Rose leaned forward and looked down. The first things she saw, of course, were her bare feet with her roughly-clipped toenails, and she wiggled her toes before peering further.
They were higher up than she had ever been, and beneath her – all around her, even – was the castle, the place she would call home for the next several weeks, until Christmas started and she was off to the Burrow again. She was perched above it like a lioness surveying her lands, and she grinned, remembering that it was the lionesses who did the hunting while the lions lazed about.
"No," she said. "I'd rather have seen this."

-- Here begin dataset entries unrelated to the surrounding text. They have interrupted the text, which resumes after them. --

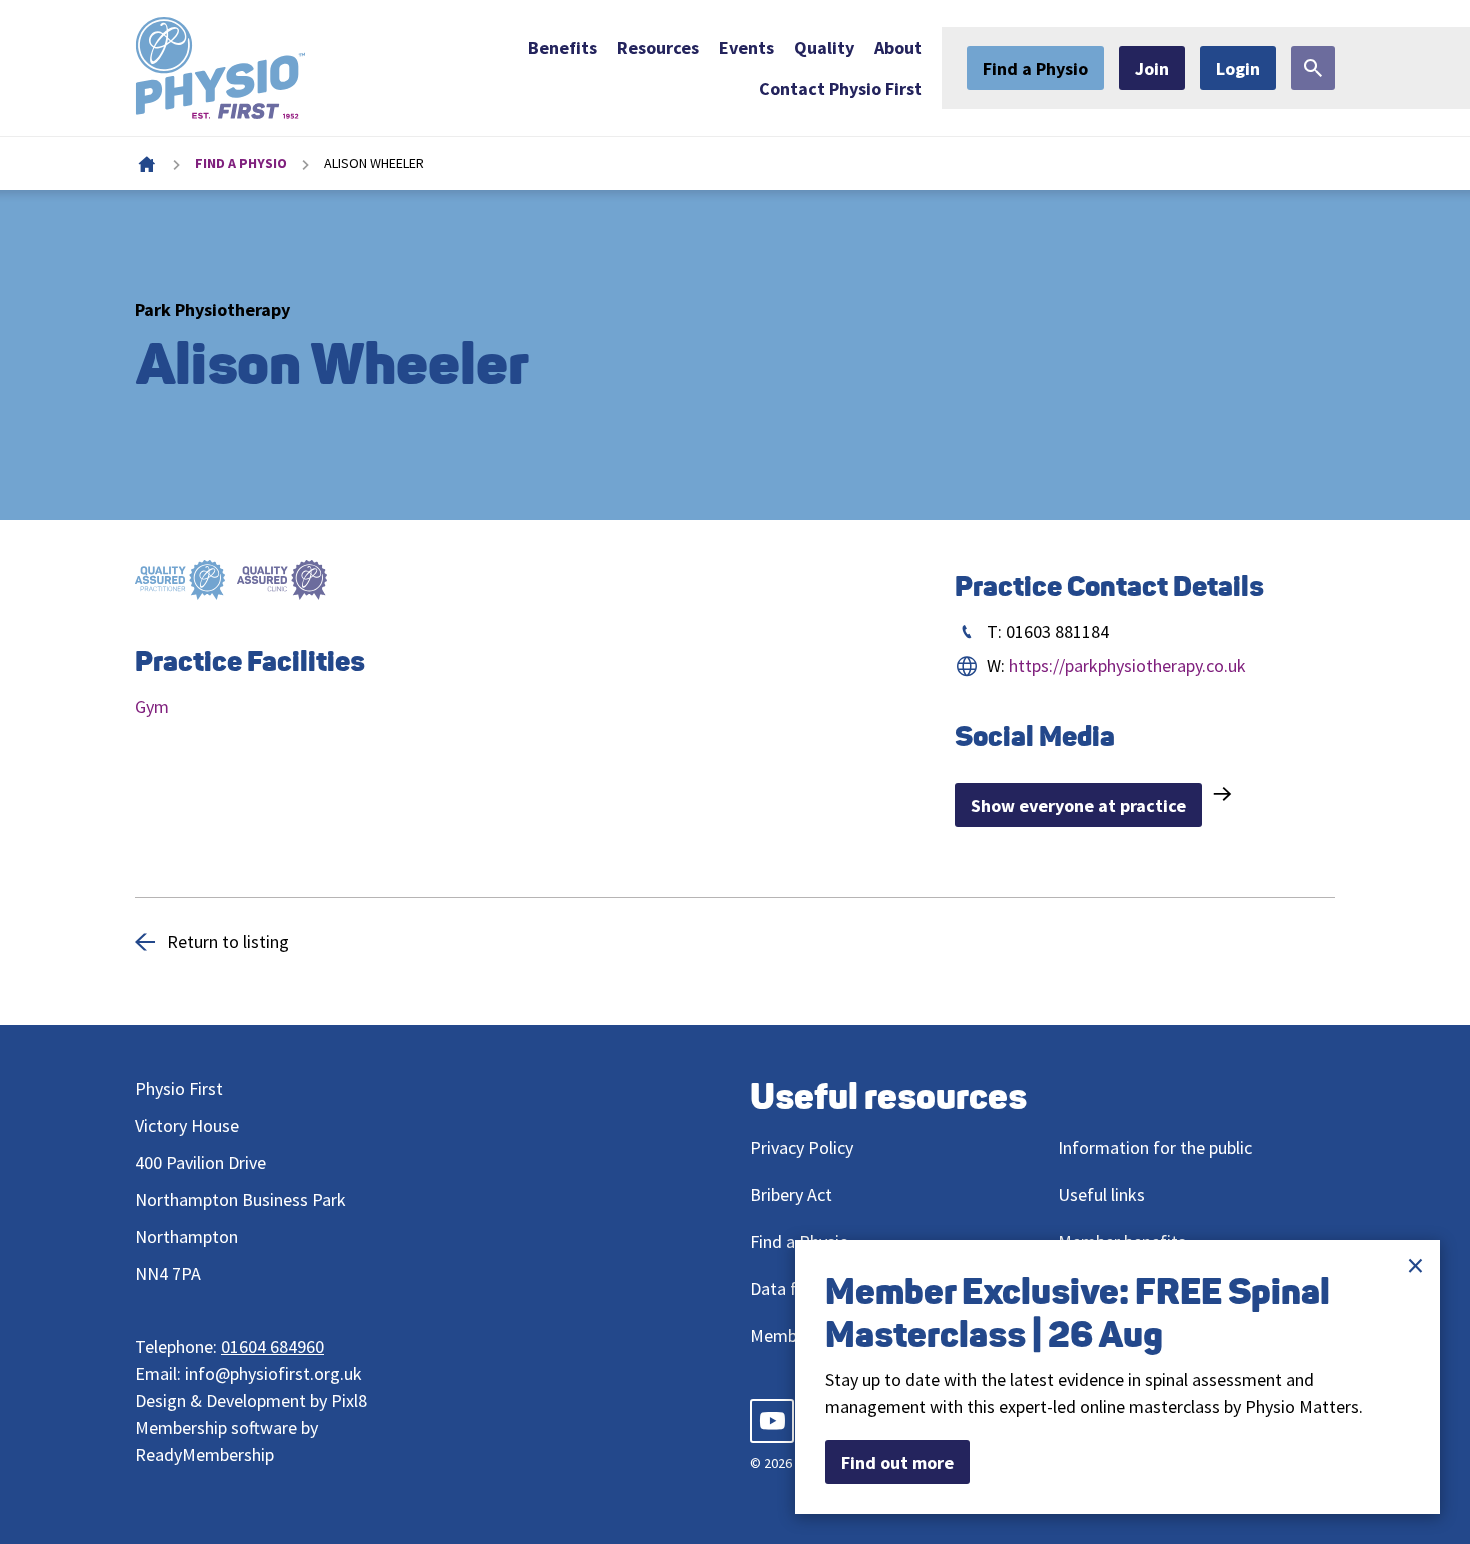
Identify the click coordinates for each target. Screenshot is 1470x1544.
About (898, 47)
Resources (658, 47)
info (200, 1373)
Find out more (897, 1462)
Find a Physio (1035, 68)
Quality (824, 47)
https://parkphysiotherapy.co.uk (1127, 665)
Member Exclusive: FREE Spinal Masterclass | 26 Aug (1077, 1312)
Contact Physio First (840, 88)
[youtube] (772, 1421)
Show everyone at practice (1078, 805)
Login (1238, 68)
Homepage (146, 163)
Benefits (562, 47)
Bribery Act (791, 1194)
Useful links (1101, 1194)
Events (746, 47)
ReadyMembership (204, 1454)
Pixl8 (349, 1400)
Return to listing (228, 941)
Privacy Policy (803, 1147)
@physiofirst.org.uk (288, 1373)
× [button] (1415, 1265)
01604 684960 (272, 1346)
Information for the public (1155, 1147)
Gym (152, 706)
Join (1152, 68)
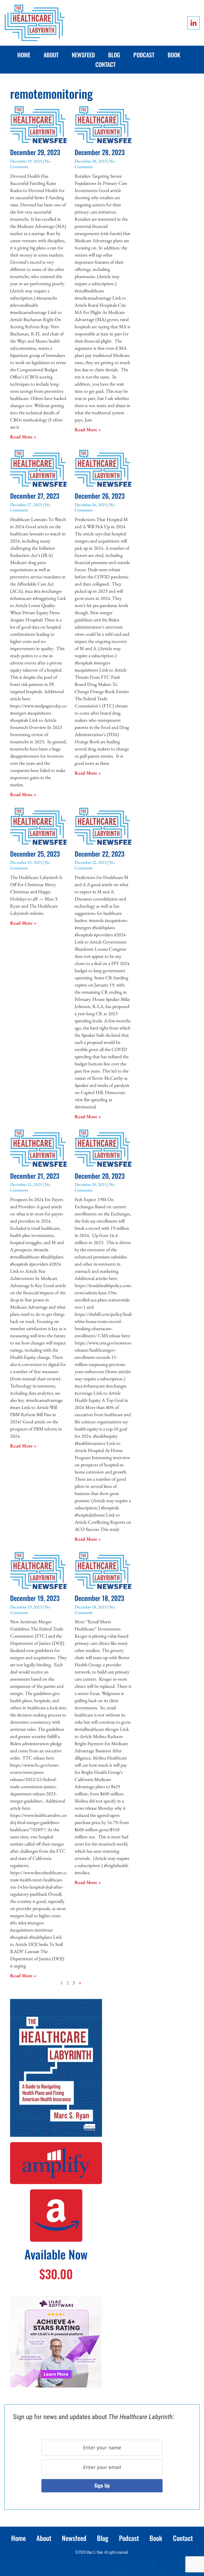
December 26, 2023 (100, 496)
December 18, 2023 (99, 1598)
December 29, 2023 (35, 152)
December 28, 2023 (100, 152)
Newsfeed (83, 54)
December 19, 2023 (35, 1598)
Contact (105, 64)
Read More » (23, 437)
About (51, 54)
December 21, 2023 (34, 1176)
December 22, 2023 (99, 853)
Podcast (143, 54)
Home (23, 54)
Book (174, 54)
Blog (114, 54)
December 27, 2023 (34, 496)
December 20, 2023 (100, 1176)
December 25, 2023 (35, 853)
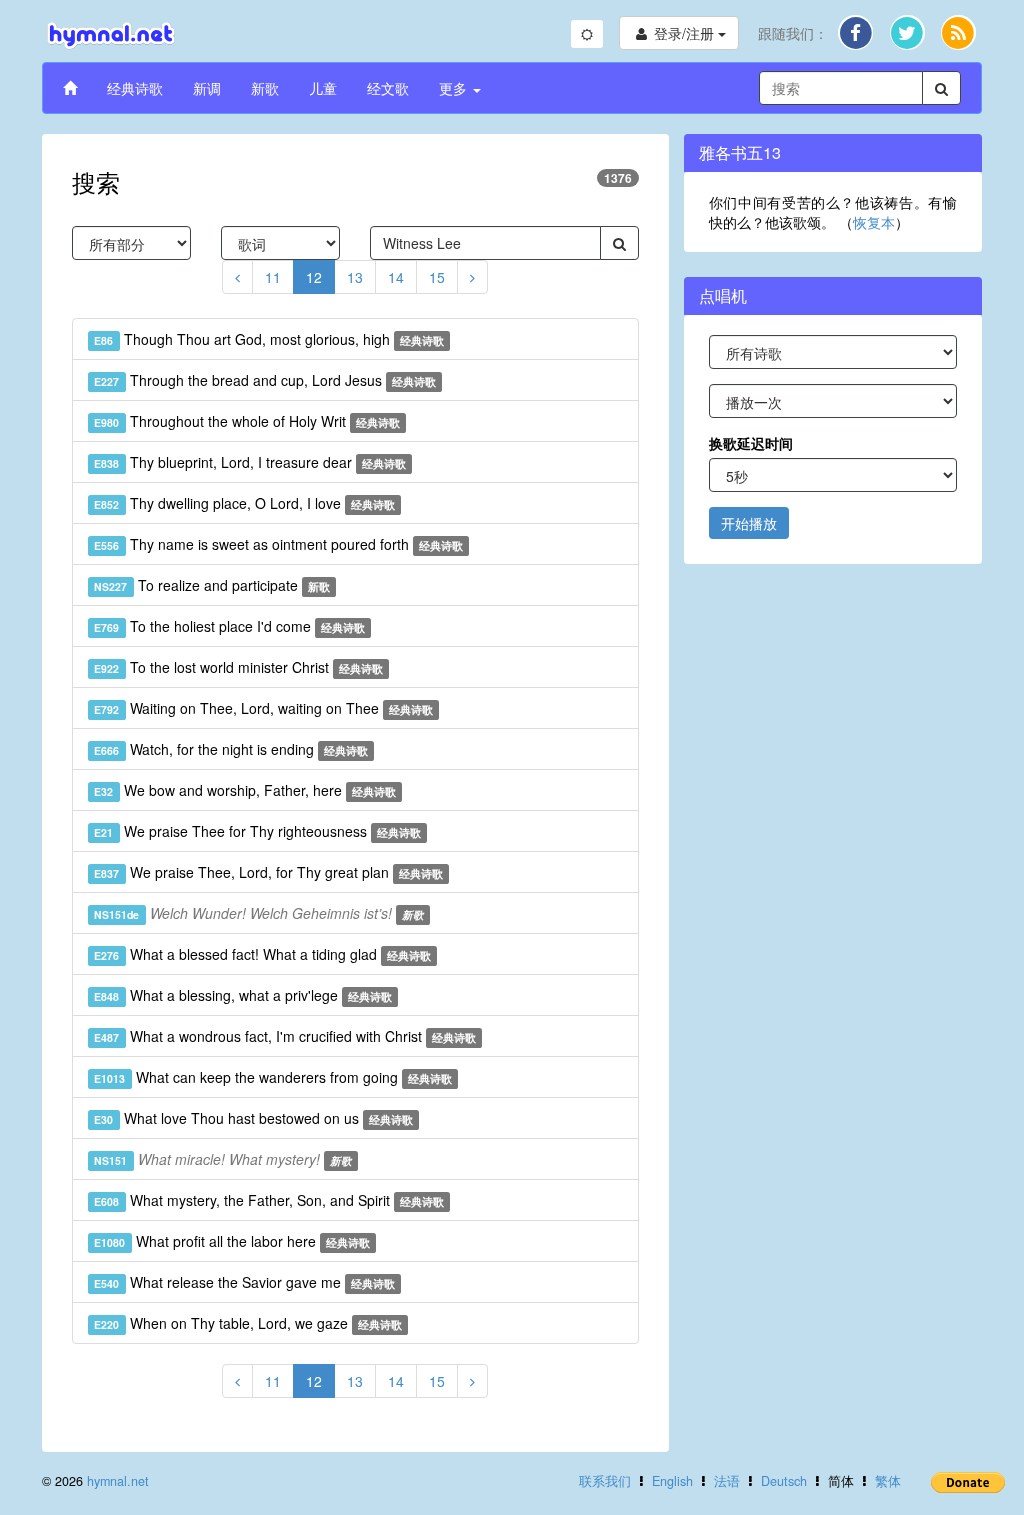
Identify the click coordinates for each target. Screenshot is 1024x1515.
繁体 (888, 1481)
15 (437, 277)
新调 (207, 88)
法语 (727, 1481)
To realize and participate (212, 585)
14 (396, 277)
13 (355, 277)
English (672, 1481)
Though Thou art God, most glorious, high (269, 339)
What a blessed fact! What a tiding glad (262, 954)
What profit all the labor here (232, 1241)
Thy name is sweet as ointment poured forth (278, 544)
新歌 (265, 88)
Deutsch (784, 1481)
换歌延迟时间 (751, 443)
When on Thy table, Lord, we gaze (248, 1323)
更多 (455, 88)
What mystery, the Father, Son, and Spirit (269, 1200)
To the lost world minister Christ (238, 667)
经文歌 (388, 88)
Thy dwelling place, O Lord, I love (244, 503)
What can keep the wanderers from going (273, 1077)
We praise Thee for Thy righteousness (257, 831)
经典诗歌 (135, 88)
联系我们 (605, 1481)
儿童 (323, 88)
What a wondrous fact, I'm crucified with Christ (285, 1036)
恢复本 (874, 222)
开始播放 (749, 523)
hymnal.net (118, 1481)
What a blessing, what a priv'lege (243, 995)
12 (314, 277)
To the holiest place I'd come (229, 626)
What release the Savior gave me (244, 1282)
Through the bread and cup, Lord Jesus (265, 380)
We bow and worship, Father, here (245, 790)
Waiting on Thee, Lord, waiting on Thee (263, 708)
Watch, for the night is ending (231, 749)
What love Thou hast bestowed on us (253, 1118)
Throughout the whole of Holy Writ (247, 421)
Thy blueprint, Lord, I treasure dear (250, 462)
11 (273, 277)
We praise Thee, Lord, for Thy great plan (268, 872)
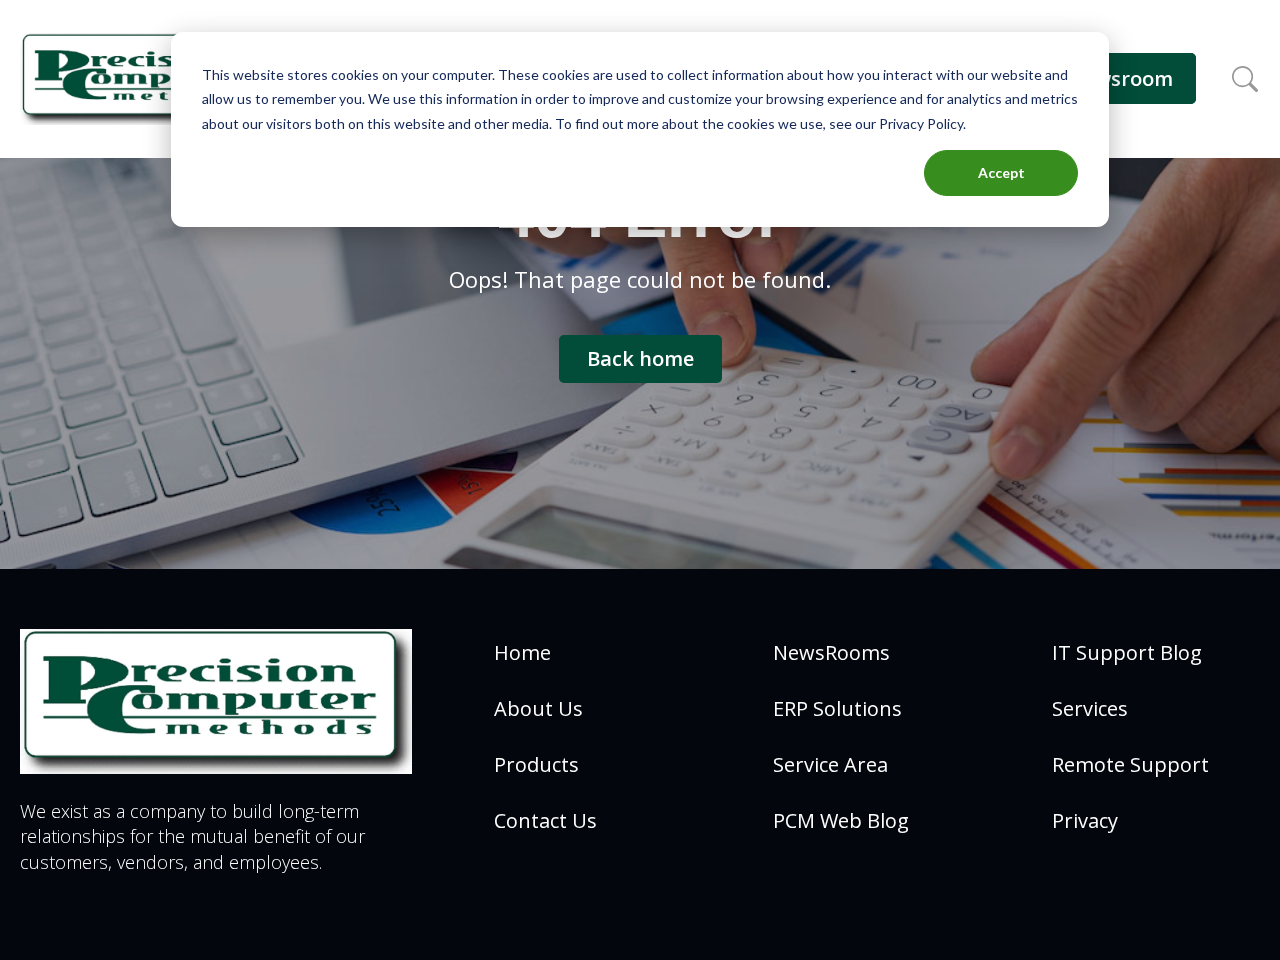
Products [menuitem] (536, 764)
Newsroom (1120, 78)
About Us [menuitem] (538, 708)
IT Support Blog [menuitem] (1127, 652)
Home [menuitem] (522, 652)
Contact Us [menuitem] (545, 820)
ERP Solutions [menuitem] (837, 708)
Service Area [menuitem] (830, 764)
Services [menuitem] (1090, 708)
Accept (1001, 172)
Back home (640, 358)
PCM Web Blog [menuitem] (841, 820)
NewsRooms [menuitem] (831, 652)
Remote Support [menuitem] (1130, 764)
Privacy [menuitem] (1085, 820)
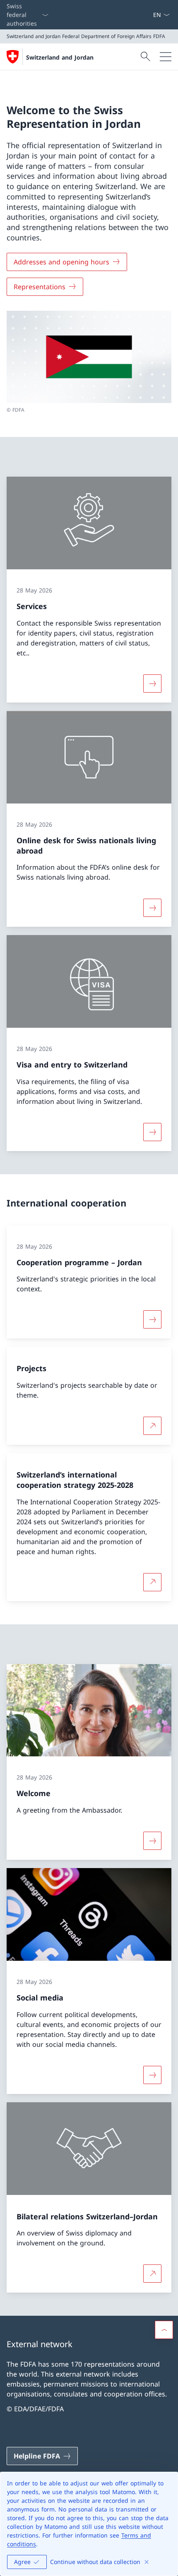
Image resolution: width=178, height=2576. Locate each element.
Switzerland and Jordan (60, 57)
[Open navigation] (165, 56)
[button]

"I can take you further," he said, and before she could say anything, he added, "further from the castle, I mean. I wasn't going to kiss you or anything, unless you want me to. I'm not trying to hit on you or anything. I just think you're interesting and I want to spend time with you. If we can spend time together in the sky, that's even better. I'll show you the butterflies, too, but not tonight. Some other night, probably."
"I'd like that," Rose said.
"Like what? The flying? The butterflies? The… kissing?" He looked so dumbfounded that Rose had to laugh, and on an impulse, she leaned over and kissed his cheek.
"Any of them, really," she said. "But mostly the flying and the butterflies. Can we arrange those sometime?"
"Yeah!" Thomas said with a grin. "Sometime soon, right? There's a river that leads into the lake, and I've never gone all the way down it, but maybe this year we can go together. Would you like that? Maybe we can find out where the lake comes from. Sound like a plan?"
"Count on it, Watson," she said. "You know where to find me." With a wink, she leaned forward and toppled off the tower.
There was a moment when she thought she wouldn't be able to catch herself, and she heard Thomas's shout, but then she had the broom beneath her and was rising, her heart pounding wildly in her chest. When she returned to the level of the tower, Thomas was standing, holding his broom and looking as though he had been about to leap off and rescue her from certain death.
"I do my own rescuing, Watson," she said, "and I'm holding onto the broom, if it's all right with you." With another grin and wink, she circled Gryffindor Tower before flying through the window into her dormitory.
It had been a foolish thing for her to do, but as she closed the window and walked back to her bed on shaking legs, she found herself grinning. That was the most fun she'd had since the pirates left, and she couldn't wait to do it again. No one seemed to have woken, and so she stuck her broom under her bed, dropped her robe onto her trunk to put away in the morning, and nestled into her blankets.
If things went as well as they were going now, then her third year at Hogwarts would be her best year yet.